_Work task:_ Count every line in the data below that includes "agent", and give only the result.

--------------------------------

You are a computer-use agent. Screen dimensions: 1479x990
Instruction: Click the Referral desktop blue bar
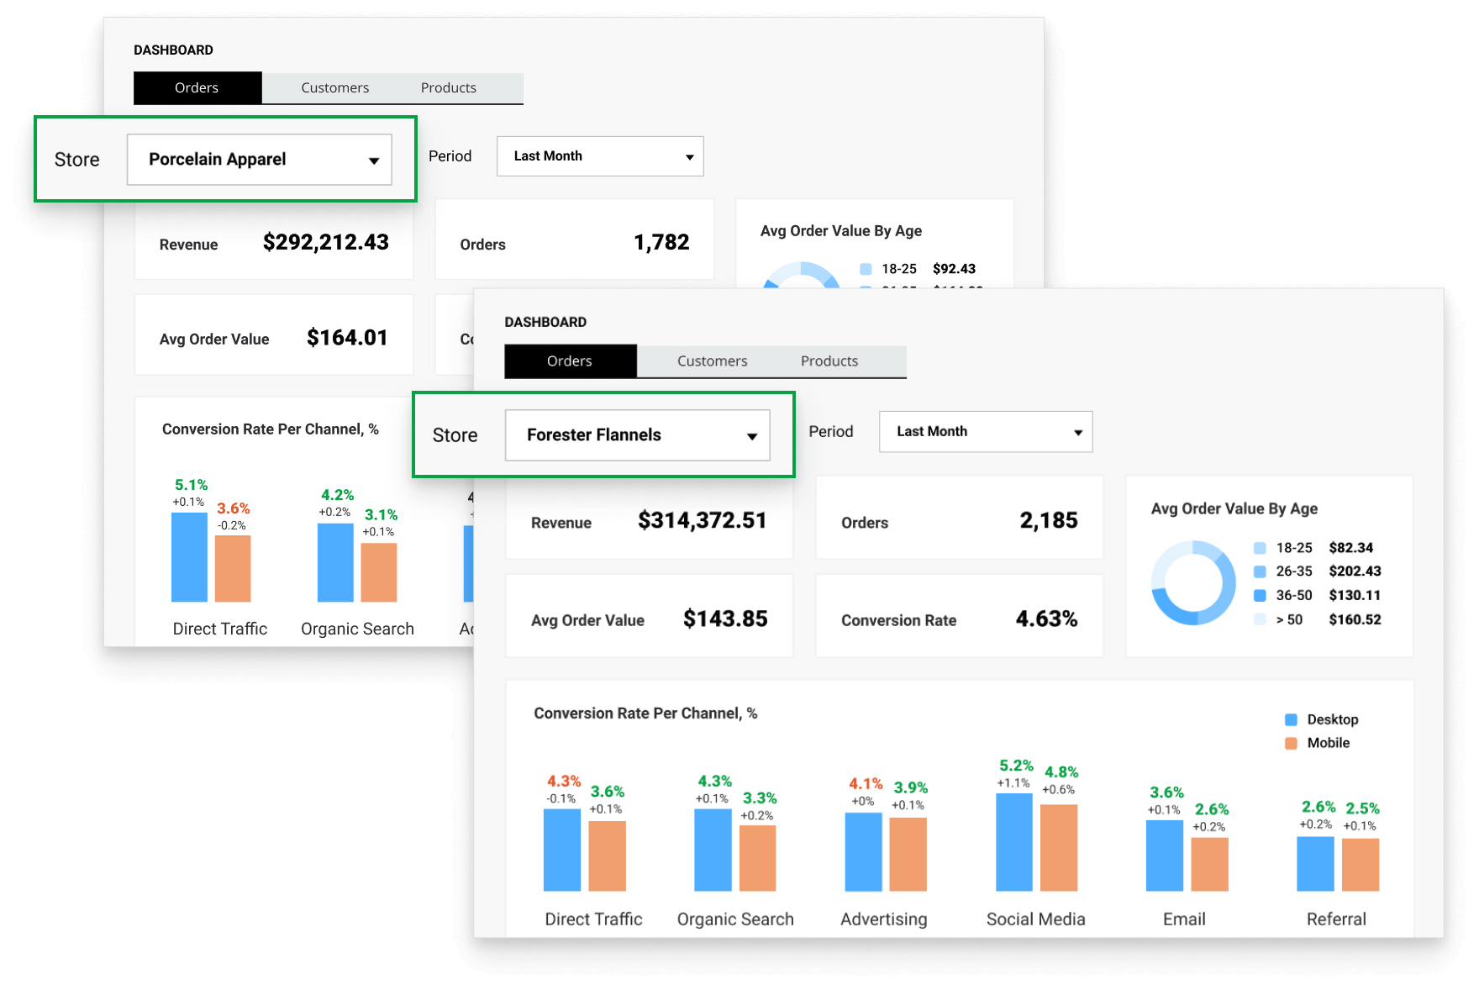pos(1314,863)
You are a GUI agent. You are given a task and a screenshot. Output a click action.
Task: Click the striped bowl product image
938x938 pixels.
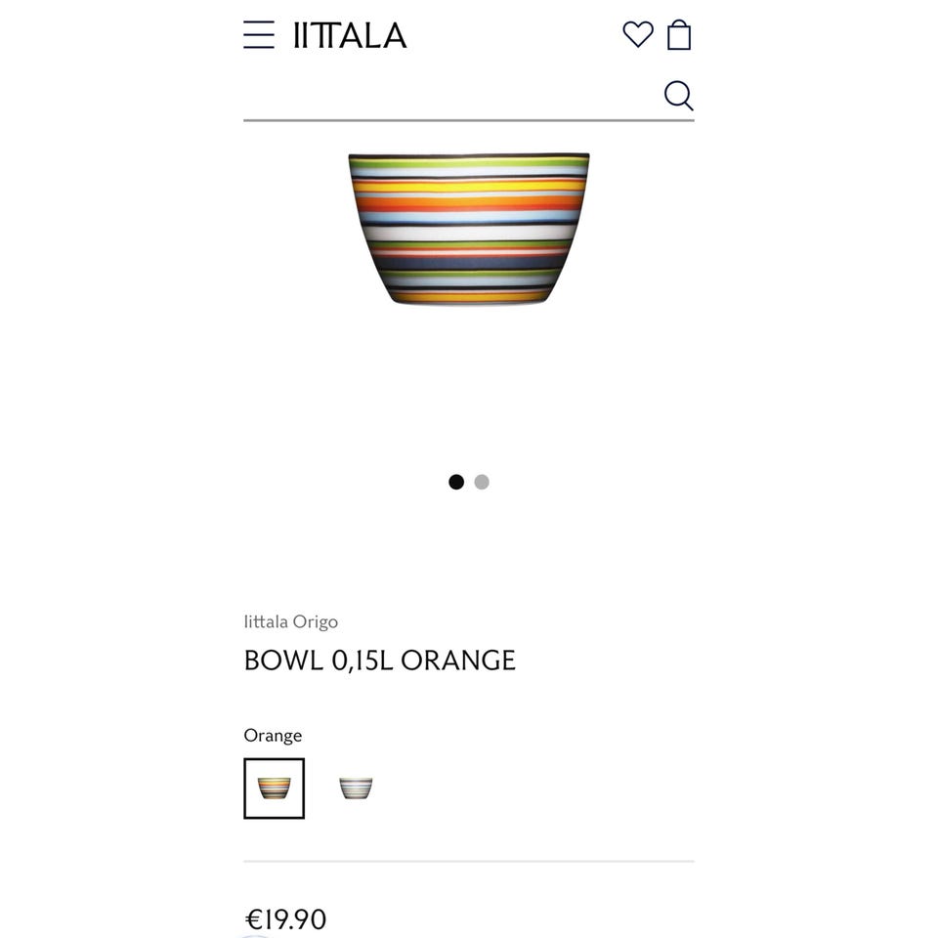tap(469, 229)
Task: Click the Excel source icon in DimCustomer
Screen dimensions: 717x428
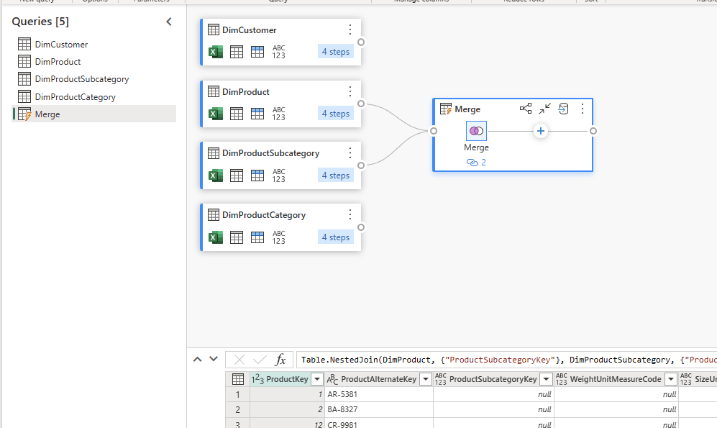Action: pyautogui.click(x=215, y=52)
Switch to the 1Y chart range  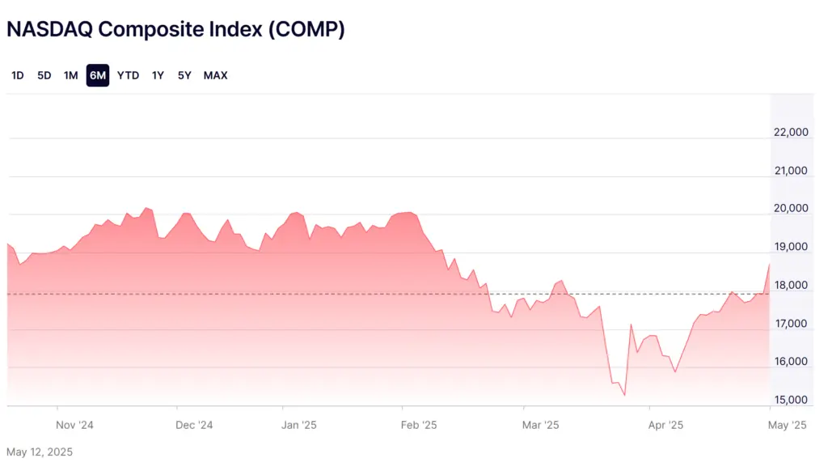tap(158, 74)
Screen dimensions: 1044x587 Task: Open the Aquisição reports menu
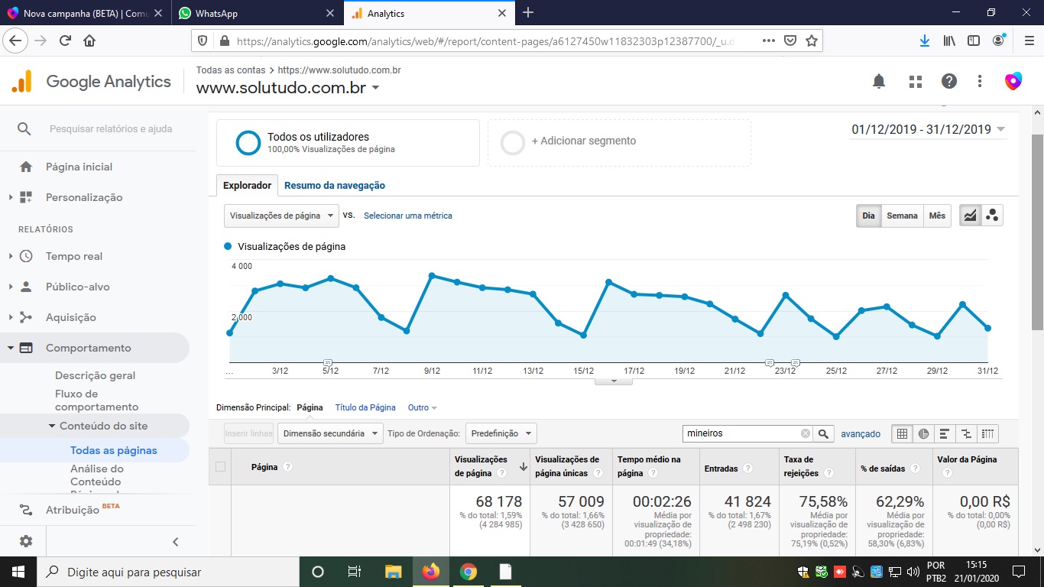71,317
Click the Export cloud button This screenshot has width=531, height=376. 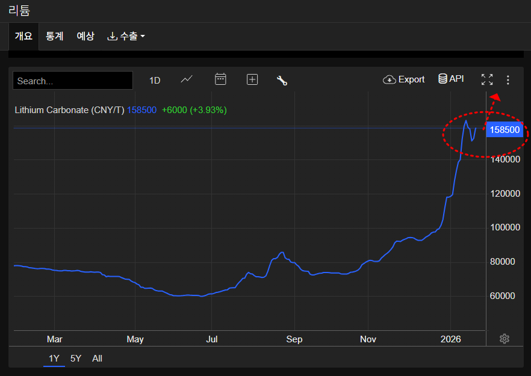(x=404, y=79)
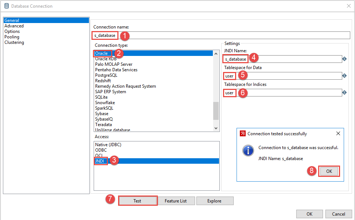Click the Explore button

[x=214, y=201]
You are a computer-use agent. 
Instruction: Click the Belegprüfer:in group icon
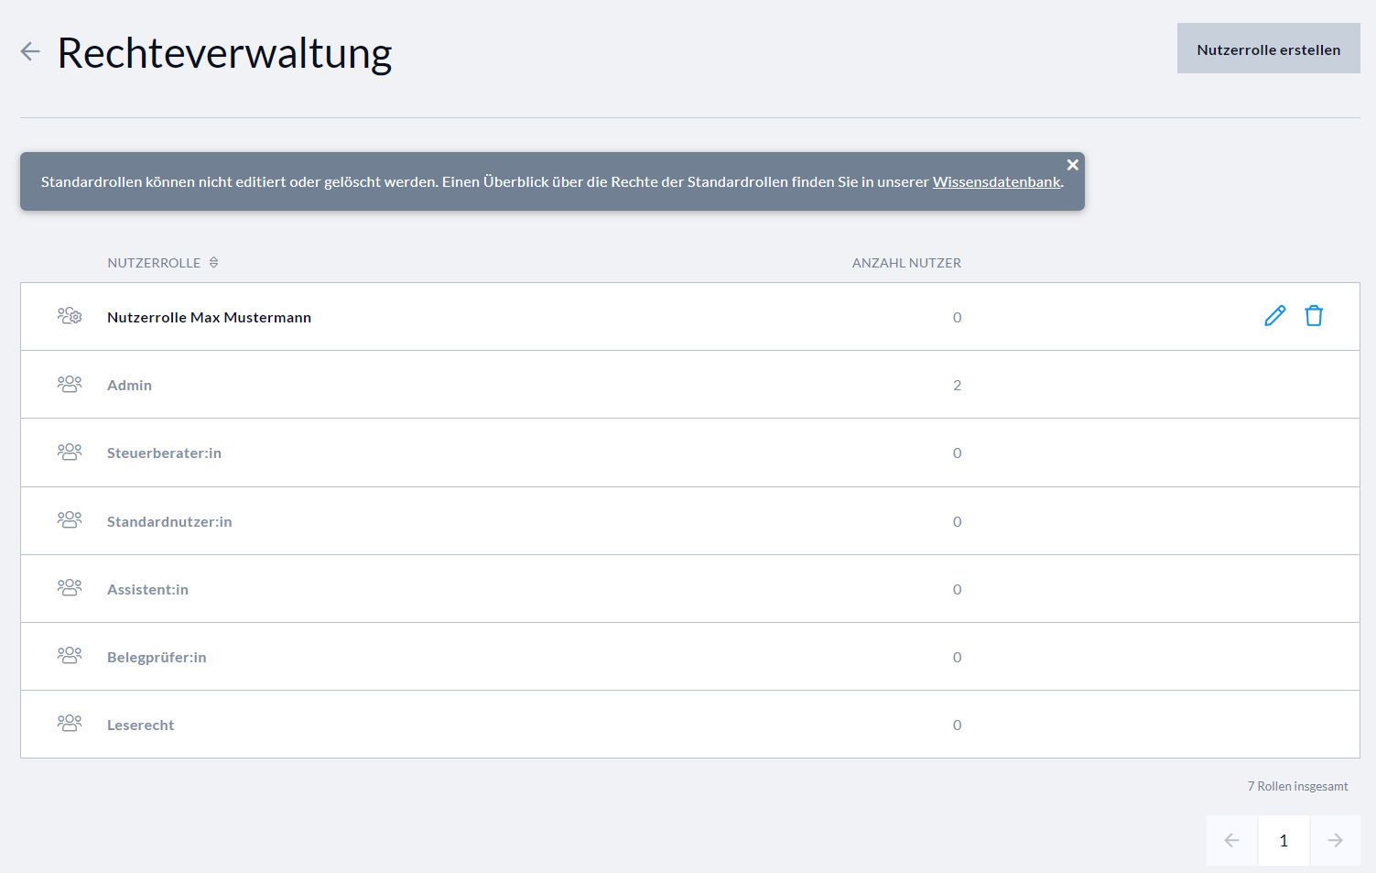[x=70, y=656]
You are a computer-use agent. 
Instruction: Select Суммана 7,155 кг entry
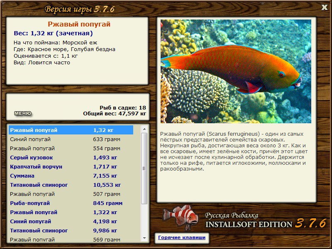click(71, 176)
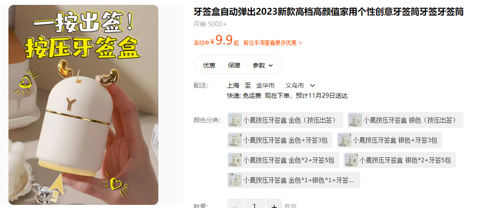The width and height of the screenshot is (487, 208).
Task: Click the quantity input field
Action: pos(255,204)
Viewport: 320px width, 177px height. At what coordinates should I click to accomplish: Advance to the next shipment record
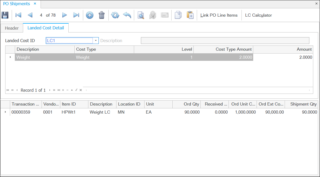64,15
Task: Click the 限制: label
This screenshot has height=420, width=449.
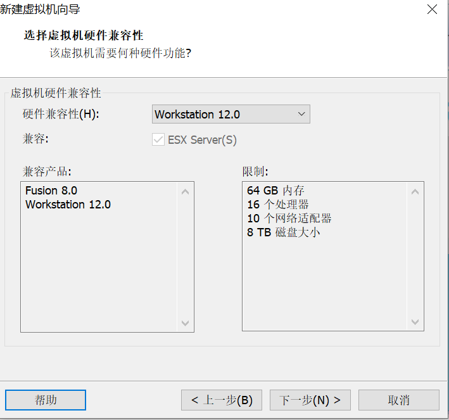Action: tap(256, 172)
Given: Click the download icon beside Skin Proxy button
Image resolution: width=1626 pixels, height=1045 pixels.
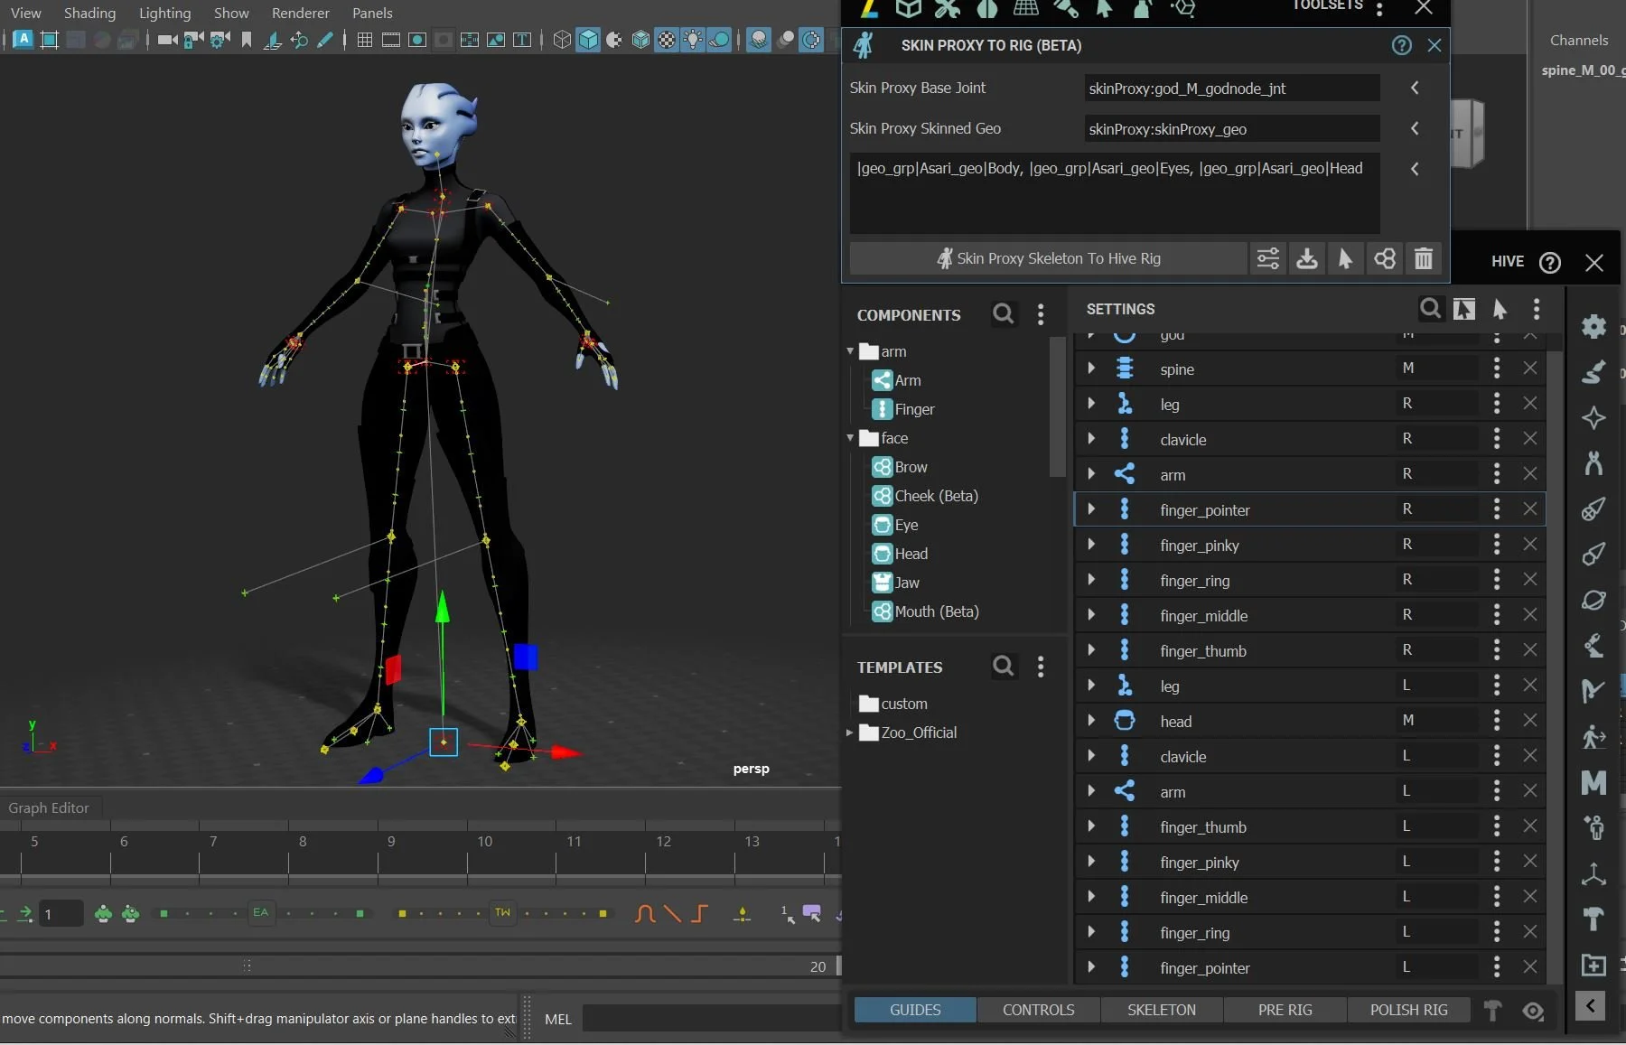Looking at the screenshot, I should 1306,259.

--------------------------------

_Exercise result:_ 4